Cocrystal’s President Statement
Sam Lee, Cocrystal’s President, said that the Cocrytal’s SARS-CoV-2 3CL protease inhibitor CDI-45205 would be an effective treatment for COVID-19, and its emerging variants, including the fast-spreading Delta variant, which is becoming the dominant COVID-19 variant globally. He also adds that the broad-spectrum activity against these SARS-CoV-2 variants is more encouraging as CDI-45205 previously demonstrated in vivo efficacy in a MERS-CoV 2 infected animal model.
James Martin, CFO of Cocrystal, said that in the preclinical testing against SARS-CoV and four significant variants, CDI-45205 successfully showed antiviral activity. As a result, they expect to scale up the manufacture and synthesis of active pharmaceutical ingredients to support Investigational New Drug enabling studies to advance CDI-45205 into clinical trials.

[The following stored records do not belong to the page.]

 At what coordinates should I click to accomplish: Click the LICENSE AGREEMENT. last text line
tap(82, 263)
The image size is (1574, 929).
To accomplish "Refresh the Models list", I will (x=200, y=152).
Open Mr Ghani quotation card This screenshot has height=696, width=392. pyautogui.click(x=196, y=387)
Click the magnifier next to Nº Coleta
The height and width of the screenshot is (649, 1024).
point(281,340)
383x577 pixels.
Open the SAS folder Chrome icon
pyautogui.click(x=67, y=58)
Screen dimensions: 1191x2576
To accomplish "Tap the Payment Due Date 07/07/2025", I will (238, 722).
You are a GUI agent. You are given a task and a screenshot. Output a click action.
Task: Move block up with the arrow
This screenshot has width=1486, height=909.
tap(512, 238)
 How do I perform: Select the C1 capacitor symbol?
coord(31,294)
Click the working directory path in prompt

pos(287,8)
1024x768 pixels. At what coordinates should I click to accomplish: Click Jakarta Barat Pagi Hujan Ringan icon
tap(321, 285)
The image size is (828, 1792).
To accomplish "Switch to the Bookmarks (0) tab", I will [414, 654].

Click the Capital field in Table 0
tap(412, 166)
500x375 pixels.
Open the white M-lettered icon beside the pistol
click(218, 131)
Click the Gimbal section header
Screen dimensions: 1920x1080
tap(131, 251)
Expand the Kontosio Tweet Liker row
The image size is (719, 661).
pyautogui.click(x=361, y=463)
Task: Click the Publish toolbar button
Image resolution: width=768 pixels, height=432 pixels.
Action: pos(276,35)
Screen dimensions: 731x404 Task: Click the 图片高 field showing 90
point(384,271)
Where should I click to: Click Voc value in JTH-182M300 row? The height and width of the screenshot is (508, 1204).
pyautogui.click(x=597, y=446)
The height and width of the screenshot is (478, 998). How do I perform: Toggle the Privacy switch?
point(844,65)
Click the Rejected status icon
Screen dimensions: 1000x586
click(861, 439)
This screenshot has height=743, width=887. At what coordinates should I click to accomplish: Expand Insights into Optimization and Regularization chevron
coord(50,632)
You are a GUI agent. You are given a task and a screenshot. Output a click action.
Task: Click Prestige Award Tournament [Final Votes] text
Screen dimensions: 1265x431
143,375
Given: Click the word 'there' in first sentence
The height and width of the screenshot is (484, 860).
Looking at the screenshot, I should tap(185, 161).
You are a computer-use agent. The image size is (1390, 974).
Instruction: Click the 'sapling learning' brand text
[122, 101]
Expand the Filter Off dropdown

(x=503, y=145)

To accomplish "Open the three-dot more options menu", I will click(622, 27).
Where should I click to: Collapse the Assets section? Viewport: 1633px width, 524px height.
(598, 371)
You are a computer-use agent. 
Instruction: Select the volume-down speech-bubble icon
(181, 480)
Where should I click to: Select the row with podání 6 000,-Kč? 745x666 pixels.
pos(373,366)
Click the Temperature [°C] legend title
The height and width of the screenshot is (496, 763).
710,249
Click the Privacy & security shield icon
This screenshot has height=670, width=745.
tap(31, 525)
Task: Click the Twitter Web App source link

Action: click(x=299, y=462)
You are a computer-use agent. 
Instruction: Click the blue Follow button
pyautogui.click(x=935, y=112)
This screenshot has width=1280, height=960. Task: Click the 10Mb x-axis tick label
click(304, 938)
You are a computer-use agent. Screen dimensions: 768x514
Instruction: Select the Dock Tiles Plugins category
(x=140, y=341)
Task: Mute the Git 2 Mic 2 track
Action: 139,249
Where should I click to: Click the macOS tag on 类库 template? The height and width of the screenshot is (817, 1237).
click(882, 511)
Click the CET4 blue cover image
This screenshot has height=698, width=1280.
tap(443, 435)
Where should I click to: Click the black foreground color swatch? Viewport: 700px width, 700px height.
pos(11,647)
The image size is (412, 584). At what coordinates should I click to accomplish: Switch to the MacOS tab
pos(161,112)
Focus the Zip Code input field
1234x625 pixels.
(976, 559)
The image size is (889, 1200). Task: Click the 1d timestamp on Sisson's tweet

In addition to that, by using its proprietary drug discovery platform technology, the firm continues to develop SARS-CoV-2 oral protease inhibitors and replication inhibitors. This approach from Cocrystal Pharma provides a path for designing broad-spectrum coronavirus antivirals against SARS-CoV-2 and emerging variants.
About CDI-45205
In February and April 2021, Cocrystal announced their agreements with Kansa State University Research Foundation for proprietary broad-spectrum CL3 antiviral compounds to treat coronavirus and norovirus infections. Cocrystal announced the selection of CDI-45205 in December 2020 as its dominant coronavirus development candidate from a group of protease inhibitors collected under the KSURF agreements. CDI-45205 showed positive bioavailability in rat and mouse pharmacokinetic and no cytotoxicity against several human cell lines. Also, with remdesivir, CDI-45205 showed a strong synergistic effect. Additionally, according to the proof of concept animal study, the daily injection of CDI-45205 showed positivity in vivo efficacy in MERS-CoV-infected mice. Cocrystal obtained specific preliminary pharmacokinetic results and continued to evaluate CDI-45205.